Foreign and domestic retailers in sectors from hotels to instant noodles are reporting surging sales from lower-tier cities, which are benefiting from a wave of corporate investment and government measures to support consumption, according to Jing Ulrich, chairman of China equities and commodities at J P Morgan.

“If you’re not doing well, it’s because you have an execution problem,” she said. “I think in the next 3-5 years we’re going to see the interior really taking over as a major growth driver for China’s overall economy.”

China has enjoyed three decades of double-digit GDP growth by favouring investment over consumption and export-orientated manufacturing over domestic services.

Heavy industry has benefited from a seemingly bottomless pit of cheap labour; cheap and plentiful credit supplied by state-owned banks; cheap land provided by local authorities keen to generate jobs and taxes; cheap utility tariffs; and, last but not least in Washington’s eyes, a cheap exchange rate.

All these factors amount, economists say, to a tax on consumers and a subsidy for producers.
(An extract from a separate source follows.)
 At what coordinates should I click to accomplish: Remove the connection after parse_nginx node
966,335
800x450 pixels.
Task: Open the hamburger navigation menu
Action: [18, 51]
Unable to sell all they make at home because incomes are suppressed, manufacturers have to export the surplus — to the chagrin of critics such as Geithner.

One statistic dramatises this imbalance at the heart of China’s economy:  the share of national wealth going to workers as wage income plummeted to 39.7% in 2007 from 53.1% in 1998.    
Seen in that light, it is no wonder consumption has contracted as a share of GDP.  But could China be on the cusp of change?        The National Bureau of Statistics (NBS) yearbook shows wages have surged and accounted for 46.6% of GDP in 2009.